PARIS -- France suspended all flights from Brazil on Tuesday amid mounting fears over the particularly contagious coronavirus variant that has been sweeping the South American country.
Prime Minister Jean Castex announced the suspension to parliament.
"We note that the situation is getting worse and so we have decided to suspend all flights between Brazil and France until further notice," Castex said, drawing scattered applause from lawmakers.
Although France has seen comparatively few known cases of the P.1 variant striking Brazil, the ravages it is causing in Latin America's largest nation are increasingly raising alarm bells in France.

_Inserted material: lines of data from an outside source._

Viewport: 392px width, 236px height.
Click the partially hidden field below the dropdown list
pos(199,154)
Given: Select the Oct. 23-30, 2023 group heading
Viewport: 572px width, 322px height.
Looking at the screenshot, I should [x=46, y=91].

Castex noted that travellers from Brazil already needed to test negative for the virus before their departure and upon arrival in France, and also quarantine for 10 days. But the government was also facing mounting calls from health experts for a flight suspension to further limit potential spread.
Boris Vallaud, a lawmaker for the opposition Socialists, called the flight suspension "necessary and a very good decision."

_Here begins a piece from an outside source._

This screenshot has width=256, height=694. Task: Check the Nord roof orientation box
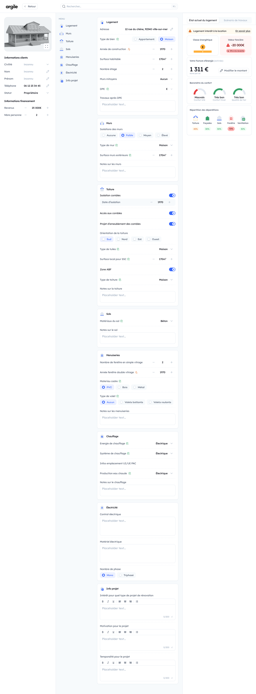tap(118, 239)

The prime minister's office said the suspension would start Wednesday, and concerns flights from Brazil to France. National carrier Air France cancelled all its flights both to and from Brazil on Wednesday and said its flight schedule beyond that would depend on government instructions.

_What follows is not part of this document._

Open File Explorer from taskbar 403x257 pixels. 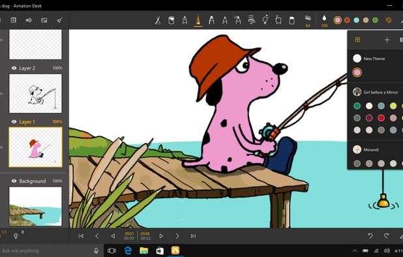pos(143,250)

France has had 5.1 million coronavirus cases since the pandemic began, the highest number in Europe, and has seen over 99,000 people die. The country is struggling with another wave of coronavirus infections and hospitalizations that is straining hospitals in Paris and elsewhere.
To curb France's surge in cases, restrictions on travel and movement are enforced nationwide, on top of an overnight curfew. Schools are in the midst of a shutdown scheduled to last for at least three weeks.
French Health Minister Olivier Veran told parliament that a variant which first swept through Britain before spreading to continental Europe is now responsible for about 80% of infections in France and that the variants first seen in Brazil and South Africa make up less than 4% of French infections.
"Proportionally, we are seeing a retreat of these variants because they are less contagious than the English one," Veran said.
Even before the flight suspension, passenger traffic from Brazil had already been drastically curtailed by pandemic travel limits. The transport minister said this week that as few as 50 people per day were flying into Paris' main airport from Brazil, down from 50,000 per week before the health crisis.